### WHAT IS NEEDED
Beginning with the first line of the data below, reproduce every line unchanged, ending with the line that holds "Open Параметры конфиденциальности".

### RECORDS PROVIDED
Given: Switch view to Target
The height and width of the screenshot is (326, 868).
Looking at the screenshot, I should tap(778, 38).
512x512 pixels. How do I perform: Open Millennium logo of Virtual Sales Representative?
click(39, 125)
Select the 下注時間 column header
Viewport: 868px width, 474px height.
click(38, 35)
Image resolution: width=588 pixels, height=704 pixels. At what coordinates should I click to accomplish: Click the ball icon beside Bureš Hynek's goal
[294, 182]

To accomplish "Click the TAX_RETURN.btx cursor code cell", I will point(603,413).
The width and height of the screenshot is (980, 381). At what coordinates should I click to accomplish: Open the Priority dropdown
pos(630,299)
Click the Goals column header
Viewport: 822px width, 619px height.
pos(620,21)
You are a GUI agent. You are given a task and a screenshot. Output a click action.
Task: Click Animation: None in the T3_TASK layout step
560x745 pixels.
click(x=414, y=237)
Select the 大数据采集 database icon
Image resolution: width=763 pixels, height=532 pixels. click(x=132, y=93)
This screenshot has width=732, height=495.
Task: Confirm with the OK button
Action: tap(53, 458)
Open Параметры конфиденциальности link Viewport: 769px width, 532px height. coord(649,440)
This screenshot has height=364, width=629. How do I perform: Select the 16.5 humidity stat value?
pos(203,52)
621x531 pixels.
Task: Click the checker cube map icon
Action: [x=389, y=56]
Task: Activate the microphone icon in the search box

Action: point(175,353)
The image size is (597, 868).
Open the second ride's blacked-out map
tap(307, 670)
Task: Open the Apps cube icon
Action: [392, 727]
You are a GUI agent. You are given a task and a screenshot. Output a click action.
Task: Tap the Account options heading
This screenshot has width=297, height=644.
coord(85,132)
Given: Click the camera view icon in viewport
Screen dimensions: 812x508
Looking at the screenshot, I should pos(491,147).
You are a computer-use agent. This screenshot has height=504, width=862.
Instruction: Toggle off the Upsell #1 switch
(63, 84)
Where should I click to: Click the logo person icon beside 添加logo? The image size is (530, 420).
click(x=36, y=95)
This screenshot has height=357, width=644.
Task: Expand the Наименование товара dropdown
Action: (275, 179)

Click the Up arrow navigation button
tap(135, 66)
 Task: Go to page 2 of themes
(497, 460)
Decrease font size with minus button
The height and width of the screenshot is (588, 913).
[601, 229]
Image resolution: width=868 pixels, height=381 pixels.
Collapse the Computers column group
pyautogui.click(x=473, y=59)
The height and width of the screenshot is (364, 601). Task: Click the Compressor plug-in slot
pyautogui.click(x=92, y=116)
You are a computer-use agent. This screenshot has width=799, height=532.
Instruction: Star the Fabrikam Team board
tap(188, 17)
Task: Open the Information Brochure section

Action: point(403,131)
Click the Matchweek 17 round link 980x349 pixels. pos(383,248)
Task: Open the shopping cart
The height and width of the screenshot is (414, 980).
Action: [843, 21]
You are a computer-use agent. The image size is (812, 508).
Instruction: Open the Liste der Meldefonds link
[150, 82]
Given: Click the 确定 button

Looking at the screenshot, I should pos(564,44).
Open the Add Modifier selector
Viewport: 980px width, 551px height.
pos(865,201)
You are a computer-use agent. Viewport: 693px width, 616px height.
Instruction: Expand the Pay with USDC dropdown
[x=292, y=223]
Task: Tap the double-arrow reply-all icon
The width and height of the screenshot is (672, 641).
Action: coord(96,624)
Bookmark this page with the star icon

### ANSWER TO THIS TASK
Given: Switch view to Target
The height and width of the screenshot is (326, 868).
Looking at the screenshot, I should tap(778, 38).
512x512 pixels. How do I perform: Open Millennium logo of Virtual Sales Representative?
click(39, 125)
Select the 下注時間 column header
Viewport: 868px width, 474px height.
click(38, 35)
Image resolution: width=588 pixels, height=704 pixels. At what coordinates should I click to accomplish: Click the ball icon beside Bureš Hynek's goal
[294, 182]

To accomplish "Click the TAX_RETURN.btx cursor code cell", I will point(603,413).
The width and height of the screenshot is (980, 381). At what coordinates should I click to accomplish: Open the Priority dropdown
pos(630,299)
Click the Goals column header
Viewport: 822px width, 619px height.
pos(620,21)
You are a GUI agent. You are given a task and a screenshot. Output a click action.
Task: Click Animation: None in the T3_TASK layout step
560x745 pixels.
click(x=414, y=237)
Select the 大数据采集 database icon
Image resolution: width=763 pixels, height=532 pixels. click(x=132, y=93)
This screenshot has width=732, height=495.
Task: Confirm with the OK button
Action: tap(53, 458)
Open Параметры конфиденциальности link Viewport: 769px width, 532px height. coord(649,440)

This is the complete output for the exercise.